Mission: Impossible II


2000 sequel

Rating: 10/20

Plot: Tom Cruise's character from the first Mission: Impossible movie runs off to Australia to fall in love and stop somebody from putting a dangerous biological weapon in the wrong hands.

The franchise shifts from Brian de Palma to John Woo and from Danny Elfman to Hans Zimmer, and neither change is a good one. I really kind of hated this movie, mostly because it doesn't even feel like a follow-up to the first movie in the franchise. It doesn't seem like Tom Cruise is even playing the same character, just another character that Tom Cruise could play adequately who is in a similar story. The romantic subplot does nothing but get in the way or make this feel like a James Bond clone. And with Woo bringing his hyper-stylized approach into the proceedings, this doesn't even feel like the same world.

The action scenes are ludicrous. No, you can't expect the good guys to ever get shot, but you can at least expect some close calls. There's never tension here because the bad guys are about the most inept collective that you'll find in a movie like this. The bad guys might as well not even have any weapons. The action sequences are filled with action movie cliches as well as what you have to call John Woo cliches. And yes, I'm talking about the doves. Fucking birds! There's so much slow motion in this movie that if you removed it all, the movie would be about an hour and fifteen minutes. Cars, during one of the most ludicrously pointless car chases you'll ever seen after Cruise meets Nyah, spin around in slow motion. Characters run in slow motion, punch in slow motion, dive in slow motion, get thrown twenty feet through the air in slow motion, eat peas in slow motion. Oh, and birds scatter in slow motion because of course they fucking do! What the hell is with the birds, Woo? You also get gunfight conversations, the kind of thing that really only Tarantino and maybe a few others can get away with. Tom Cruise, who spends the opening credits climbing a mountain for no reason at all, screams things like "I'm not going to lose you!" He does flips in midair before opening parachutes, probably because he was glancing at the storyboard and said, "Woo, this isn't how a Scientologist would do this. A Scientologist would totally do a flip right here."

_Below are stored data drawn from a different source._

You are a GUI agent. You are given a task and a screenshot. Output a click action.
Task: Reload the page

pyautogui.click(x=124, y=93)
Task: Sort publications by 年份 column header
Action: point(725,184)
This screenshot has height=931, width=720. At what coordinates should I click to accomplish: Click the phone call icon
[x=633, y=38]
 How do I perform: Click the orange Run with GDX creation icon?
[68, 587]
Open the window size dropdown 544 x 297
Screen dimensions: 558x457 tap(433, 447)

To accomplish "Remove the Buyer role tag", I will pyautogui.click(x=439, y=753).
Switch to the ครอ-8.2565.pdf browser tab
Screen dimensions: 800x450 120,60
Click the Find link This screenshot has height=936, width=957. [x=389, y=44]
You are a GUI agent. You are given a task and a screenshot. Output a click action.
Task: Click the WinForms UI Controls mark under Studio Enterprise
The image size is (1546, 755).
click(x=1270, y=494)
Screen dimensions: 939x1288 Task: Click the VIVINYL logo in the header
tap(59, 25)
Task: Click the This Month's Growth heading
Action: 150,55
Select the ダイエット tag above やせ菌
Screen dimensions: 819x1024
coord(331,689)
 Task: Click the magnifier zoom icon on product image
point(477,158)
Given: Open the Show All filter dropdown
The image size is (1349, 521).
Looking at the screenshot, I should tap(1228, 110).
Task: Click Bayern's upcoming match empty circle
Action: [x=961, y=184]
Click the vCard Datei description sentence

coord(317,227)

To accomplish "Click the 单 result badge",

See? Woo is just fucking with us!

The story for M:I2 (what the cool kids call it) isn't worth anybody's time. If it's not a story that's appeared in a movie before, I'd be surprised. But it's the little touches that make it completely idiotic, and this would probably have been as good as the first movie if it wasn't for the stupid masks in this. Things start with a Tom Cruise mask, and masks factor into things throughout this. It's just so stupid, the kind of thing that makes me mad just thinking about it. Much madder than I should be since I have no real attachment to this franchise. The story moves slowly, probably so that Woo can have enough space to show off how stylish he can be. At one point, Luther is working on a computer and Cruise says, "Isn't there any way we can speed this up?" Considering we had another slow motion scene juxtaposed with the boring computer work, I was actually asking the exact same question. 

More annoying than the slow motion--the Zimmer score. There's all this terrible vocal music, but it's bad enough to compliment the slow motion sequences, I guess. 

A question: Were the sunglasses in this an example of product placement? It seemed like they might have been, but I've never worn sunglasses and couldn't tell if it was a particular brand or not. I'm sunglasses illiterate. 

Best scene in the movie, one that actually aroused me: a sequence where we see Chimera infecting the blood. That was hot. The rest of this movie was blandly stylistic. 

It won't stop me from seeing the third installment though, but it's only because I want to see the new one where Tom Cruise hangs from an airplane.